## BEGIN SOURCE DOCUMENT
Tek-Tips is the largest IT community on the Internet today!

Members share and learn making Tek-Tips Forums the best source of peer-reviewed technical information on the Internet!

  • Congratulations SkipVought on being selected by the Tek-Tips community for having the most helpful posts in the forums last week. Way to Go!

Help! Deleted External HDD Partition! Can I recover?

Status
Not open for further replies.

ImagoX

Technical User
Jul 30, 2001
9
0
0
US
Hey, I need help badly... While helping my mom reload her computer with win XP, I inadvertantly purged the hard disk partition for my external hard drive (long story, needless to say DAMN MICROSOFT for mislabeling my EXTERNAL drive as "C" when I went through setup... why, God, why??).

So anyway, now when I connect my hard drive it thinks it needs to be refoamatted. It only deleted the partition formatting- I'm pretty sure and did not overwrite any of the data, and I NEED IT because I sent her backup files to the external disc prior to installing XP! Is there ANY way to restore the partition WITHOUT overwriting/deleting the files on the drive?????? Naturally, if I DO reformat then any data on the drive WILL be gone forever.
## END SOURCE DOCUMENT
## BEGIN GIVEN INFORMATION
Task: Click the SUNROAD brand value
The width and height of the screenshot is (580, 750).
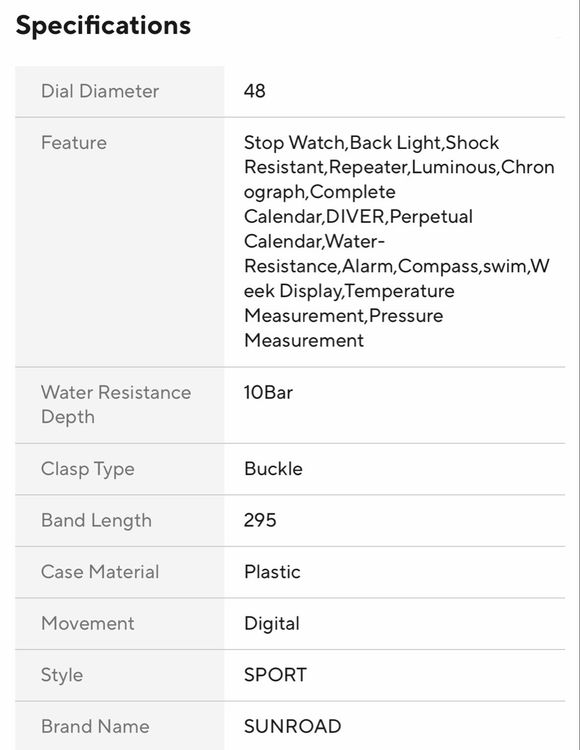Action: (x=292, y=727)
## END GIVEN INFORMATION
Continue the forum thread about the deleted external hard drive partition, starting right after its last sentence.

ANY help would be greatly appreciated! Please get back to me ASAP if you have anything I can use. Thanks a million in advance!

 
boot from the XP CD and enter the Recovery Console.

At the prompt enter FIXMBR
 
I tried that, but the Recovery Console only let me select the Windows load on the C: drive, and not the partition on the EXTERNAL hard drive that I am needing to repair.

I inadvertantly deleted the partition on my Maxtor EXTERNAL HDD (USB) because when I initially booted the PC from the XP Pro installation disc it for some reason IDs the EXTERNAL USB drive as "C:", and I told it to delete the partition in preperation to a full reformat and install of XP. Of course, right after I did that I realized the volume label was WAY to large to be the internal HDD in the PC, but by that point it was too late- I'd already zapped the partition. I successfully reformatted the PC's INTERNAL drive and installed WinXP, but now I need to somehow pull this daa off the external HDD. I have NOT reformatted the external HDD yet- whrn I plug it in WinXP can see it OK and tell me it needs to be formatted (since I zapped the volume I'm sure)..

I see that there are some software packages out there that advertise that they can recover the data. Can anyone recomend one that will work for ths scenario?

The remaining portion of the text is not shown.